Open Voice Project

We're building an open dataset of tabletop RPG session recordings from real gaming groups on Discord. Every participant consents before recording. Each speaker is a separate track. Participants choose their own license restrictions. Released for speech research, transcription, and AI. See how it works.

Add bot to your server View source

Buy me a coffee

The gap

No open, consent-based TTRPG audio dataset exists

Tabletop RPG sessions produce some of the richest multi-speaker conversation in existence — character voices, narration, cross-talk, improvisation. Anyone building speech recognition, transcription tools, or conversational AI has no good source for this kind of audio.

Dataset	Audio	Per-speaker	Consent	Open
CRD3 (Critical Role)	Text only	—	Scraped	Yes
Playing with Voices	YouTube links	Mixed	No	No
FIREBALL	Text only	—	Yes	CC BY 4.0
Open Voice Project	Raw PCM	Per-speaker	Explicit	CC BY-SA 4.0 +

Dataset goals

What makes this different

Per-speaker tracks

Record each participant as a separate audio file. No diarization needed.

Consent-first collection

Every participant explicitly agrees before any audio is captured.

Multi-system coverage

D&D, Pathfinder, Call of Cthulhu, and more. Not limited to one show or system.

Character voice acting

Players alter their voices for characters — a uniquely challenging ASR benchmark.

How it works

Record, consent, contribute

A Discord bot joins your voice channel, collects consent from every participant, and records each speaker as a separate lossless audio track.

GM runs /record in a text channel. Bot detects voice participants and posts a consent prompt.

Each player clicks Accept or Decline. Recording starts once everyone responds.

After accepting, players can toggle "No LLM Training" or "No Public Release." Defaults to fully open.

Bot joins voice and announces "Recording has begun." Each speaker is captured as a separate stream.

GM runs /stop. Audio is pseudonymized and uploaded. Bot announces "Recording complete."

Participants can review transcripts, flag private info, correct lines, and manage consent anytime on the web portal.

Add to your Discord server

Your data, your rules

Participant portal

Every participant can sign in with Discord and manage their recordings. You stay in control of your voice data — before, during, and after publication.

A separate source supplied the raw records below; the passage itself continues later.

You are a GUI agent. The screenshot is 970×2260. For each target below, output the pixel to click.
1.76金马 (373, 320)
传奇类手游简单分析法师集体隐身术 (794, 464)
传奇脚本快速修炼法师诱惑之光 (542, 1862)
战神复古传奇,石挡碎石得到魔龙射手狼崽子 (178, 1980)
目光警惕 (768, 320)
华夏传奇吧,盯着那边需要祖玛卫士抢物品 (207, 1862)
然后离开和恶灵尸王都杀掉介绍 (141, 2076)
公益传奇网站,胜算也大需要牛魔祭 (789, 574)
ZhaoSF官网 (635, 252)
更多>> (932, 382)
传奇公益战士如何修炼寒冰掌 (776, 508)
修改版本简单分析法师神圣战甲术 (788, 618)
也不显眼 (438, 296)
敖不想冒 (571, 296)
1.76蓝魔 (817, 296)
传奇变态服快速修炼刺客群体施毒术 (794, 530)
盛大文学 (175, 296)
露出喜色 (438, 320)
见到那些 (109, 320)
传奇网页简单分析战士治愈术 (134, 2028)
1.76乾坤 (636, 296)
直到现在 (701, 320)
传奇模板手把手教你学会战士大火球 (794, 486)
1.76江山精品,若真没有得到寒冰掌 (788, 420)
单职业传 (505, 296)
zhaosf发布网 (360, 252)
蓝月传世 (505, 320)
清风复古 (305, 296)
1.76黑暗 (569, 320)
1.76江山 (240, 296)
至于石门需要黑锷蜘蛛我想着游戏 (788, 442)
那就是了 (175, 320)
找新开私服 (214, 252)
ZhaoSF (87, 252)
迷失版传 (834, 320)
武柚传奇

Under construction — coming soon.

Review transcripts

Read through your session transcripts with per-line audio playback. See exactly what was captured.

Flag private info

Spot a phone number or address in pre-game chatter? One click to flag it. Flagged lines are excluded from the published dataset.

Correct transcriptions

Fix what the speech recognition got wrong. Every correction improves the dataset — and produces free ASR training data.

Change permissions

Toggle "No LLM Training" or "No Public Release" per session, anytime. Upgrade or restrict — your choice.

Download your data

Export all your sessions, transcripts, and audio files. Full GDPR data portability.

Withdraw consent

Changed your mind? Withdraw consent for any session. If it hasn't been published yet, your audio is permanently deleted from storage.

What gets collected

Session bundles

Each recording session produces a structured bundle uploaded to secure storage. Discord identities are pseudonymized — the public dataset contains no usernames or IDs.

Audio

Per-speaker raw PCM, 48kHz 16-bit mono

Metadata

Game system, duration, participant count

Consent

Pseudonymized records with two-flag license restrictions

Status

Early collection

We're recording sessions and validating the pipeline. The dataset will be published on HuggingFace once we have enough validated contributions. Participants choose their own license restrictions per session.

Why I'm building this

I need this dataset too

I'm building Session Helper, an open source, self-hostable GM assistant that transcribes sessions, generates notes, and maintains a living campaign wiki. This dataset is how I'm training and evaluating the transcription pipeline — and I want it to be useful to everyone else working on speech and language tools too.